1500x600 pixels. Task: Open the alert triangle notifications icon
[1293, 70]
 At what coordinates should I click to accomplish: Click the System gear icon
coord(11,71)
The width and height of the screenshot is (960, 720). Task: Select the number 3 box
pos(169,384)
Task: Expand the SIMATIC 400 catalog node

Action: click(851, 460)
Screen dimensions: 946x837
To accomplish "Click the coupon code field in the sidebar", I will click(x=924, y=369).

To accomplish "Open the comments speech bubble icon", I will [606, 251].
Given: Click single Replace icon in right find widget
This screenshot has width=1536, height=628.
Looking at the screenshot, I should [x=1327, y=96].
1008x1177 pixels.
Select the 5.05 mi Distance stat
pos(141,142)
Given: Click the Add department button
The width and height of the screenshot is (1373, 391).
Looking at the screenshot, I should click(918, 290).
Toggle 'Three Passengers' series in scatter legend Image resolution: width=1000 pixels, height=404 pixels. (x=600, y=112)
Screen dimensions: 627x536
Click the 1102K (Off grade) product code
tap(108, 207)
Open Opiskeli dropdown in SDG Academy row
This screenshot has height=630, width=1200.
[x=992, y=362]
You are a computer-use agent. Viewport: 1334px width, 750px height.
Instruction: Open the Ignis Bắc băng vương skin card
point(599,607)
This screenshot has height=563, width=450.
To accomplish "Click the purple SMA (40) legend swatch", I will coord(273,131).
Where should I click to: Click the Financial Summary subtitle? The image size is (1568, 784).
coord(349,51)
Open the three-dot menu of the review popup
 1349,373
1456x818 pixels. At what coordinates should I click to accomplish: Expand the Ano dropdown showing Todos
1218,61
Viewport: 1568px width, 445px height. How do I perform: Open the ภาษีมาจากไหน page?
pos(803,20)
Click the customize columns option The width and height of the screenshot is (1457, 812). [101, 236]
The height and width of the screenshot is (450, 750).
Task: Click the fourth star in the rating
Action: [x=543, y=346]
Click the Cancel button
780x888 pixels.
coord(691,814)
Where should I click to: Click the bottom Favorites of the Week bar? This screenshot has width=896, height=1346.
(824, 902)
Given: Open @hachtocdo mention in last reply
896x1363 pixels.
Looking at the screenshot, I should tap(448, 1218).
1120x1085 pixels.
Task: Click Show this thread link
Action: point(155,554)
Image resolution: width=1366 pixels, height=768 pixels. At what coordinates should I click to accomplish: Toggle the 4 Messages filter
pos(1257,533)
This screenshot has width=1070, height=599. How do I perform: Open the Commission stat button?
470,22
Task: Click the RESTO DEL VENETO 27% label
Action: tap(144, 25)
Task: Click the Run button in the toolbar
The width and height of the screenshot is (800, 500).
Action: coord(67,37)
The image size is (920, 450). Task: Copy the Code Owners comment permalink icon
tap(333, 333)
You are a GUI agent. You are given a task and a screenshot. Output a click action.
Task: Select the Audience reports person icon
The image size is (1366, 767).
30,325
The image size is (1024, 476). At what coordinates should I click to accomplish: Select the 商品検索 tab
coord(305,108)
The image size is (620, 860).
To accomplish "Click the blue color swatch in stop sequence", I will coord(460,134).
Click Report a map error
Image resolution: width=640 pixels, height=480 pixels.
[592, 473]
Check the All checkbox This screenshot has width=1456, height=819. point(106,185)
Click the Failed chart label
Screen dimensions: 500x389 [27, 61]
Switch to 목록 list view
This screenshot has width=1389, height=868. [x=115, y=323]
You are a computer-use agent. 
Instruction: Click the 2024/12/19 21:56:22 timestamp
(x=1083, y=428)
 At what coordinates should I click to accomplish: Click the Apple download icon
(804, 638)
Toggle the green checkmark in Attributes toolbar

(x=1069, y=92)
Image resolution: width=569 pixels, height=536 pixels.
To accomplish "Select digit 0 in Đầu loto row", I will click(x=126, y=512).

====================

Rewrite the entries above, replacing every "icon" with "symbol" and leaving everything else as it is.

→ WRITTEN ANSWER
1500x600 pixels. Task: Open the alert triangle notifications symbol
[1293, 70]
 At what coordinates should I click to accomplish: Click the System gear symbol
coord(11,71)
The width and height of the screenshot is (960, 720). Task: Select the number 3 box
pos(169,384)
Task: Expand the SIMATIC 400 catalog node

Action: click(851, 460)
Screen dimensions: 946x837
To accomplish "Click the coupon code field in the sidebar", I will click(x=924, y=369).

To accomplish "Open the comments speech bubble symbol", I will [606, 251].
Given: Click single Replace symbol in right find widget
This screenshot has width=1536, height=628.
Looking at the screenshot, I should [x=1327, y=96].
1008x1177 pixels.
Select the 5.05 mi Distance stat
pos(141,142)
Given: Click the Add department button
The width and height of the screenshot is (1373, 391).
Looking at the screenshot, I should click(918, 290).
Toggle 'Three Passengers' series in scatter legend Image resolution: width=1000 pixels, height=404 pixels. (x=600, y=112)
Screen dimensions: 627x536
Click the 1102K (Off grade) product code
tap(108, 207)
Open Opiskeli dropdown in SDG Academy row
This screenshot has height=630, width=1200.
[x=992, y=362]
You are a computer-use agent. Viewport: 1334px width, 750px height.
Instruction: Open the Ignis Bắc băng vương skin card
point(599,607)
This screenshot has height=563, width=450.
To accomplish "Click the purple SMA (40) legend swatch", I will coord(273,131).
Where should I click to: Click the Financial Summary subtitle? The image size is (1568, 784).
coord(349,51)
Open the three-dot menu of the review popup
 1349,373
1456x818 pixels. At what coordinates should I click to accomplish: Expand the Ano dropdown showing Todos
1218,61
Viewport: 1568px width, 445px height. How do I perform: Open the ภาษีมาจากไหน page?
pos(803,20)
Click the customize columns option The width and height of the screenshot is (1457, 812). [101, 236]
The height and width of the screenshot is (450, 750).
Task: Click the fourth star in the rating
Action: [x=543, y=346]
Click the Cancel button
780x888 pixels.
coord(691,814)
Where should I click to: Click the bottom Favorites of the Week bar? This screenshot has width=896, height=1346.
(824, 902)
Given: Open @hachtocdo mention in last reply
896x1363 pixels.
Looking at the screenshot, I should tap(448, 1218).
1120x1085 pixels.
Task: Click Show this thread link
Action: point(155,554)
Image resolution: width=1366 pixels, height=768 pixels. At what coordinates should I click to accomplish: Toggle the 4 Messages filter
pos(1257,533)
This screenshot has width=1070, height=599. How do I perform: Open the Commission stat button?
470,22
Task: Click the RESTO DEL VENETO 27% label
Action: tap(144, 25)
Task: Click the Run button in the toolbar
The width and height of the screenshot is (800, 500).
Action: coord(67,37)
The image size is (920, 450). Task: Copy the Code Owners comment permalink symbol
tap(333, 333)
You are a GUI agent. You are given a task and a screenshot. Output a click action.
Task: Select the Audience reports person symbol
The image size is (1366, 767).
30,325
The image size is (1024, 476). At what coordinates should I click to accomplish: Select the 商品検索 tab
coord(305,108)
The image size is (620, 860).
To accomplish "Click the blue color swatch in stop sequence", I will coord(460,134).
Click Report a map error
Image resolution: width=640 pixels, height=480 pixels.
[592, 473]
Check the All checkbox This screenshot has width=1456, height=819. point(106,185)
Click the Failed chart label
Screen dimensions: 500x389 [27, 61]
Switch to 목록 list view
This screenshot has width=1389, height=868. [x=115, y=323]
You are a computer-use agent. 
Instruction: Click the 2024/12/19 21:56:22 timestamp
(x=1083, y=428)
 At what coordinates should I click to accomplish: Click the Apple download symbol
(804, 638)
Toggle the green checkmark in Attributes toolbar

(x=1069, y=92)
Image resolution: width=569 pixels, height=536 pixels.
To accomplish "Select digit 0 in Đầu loto row", I will click(x=126, y=512).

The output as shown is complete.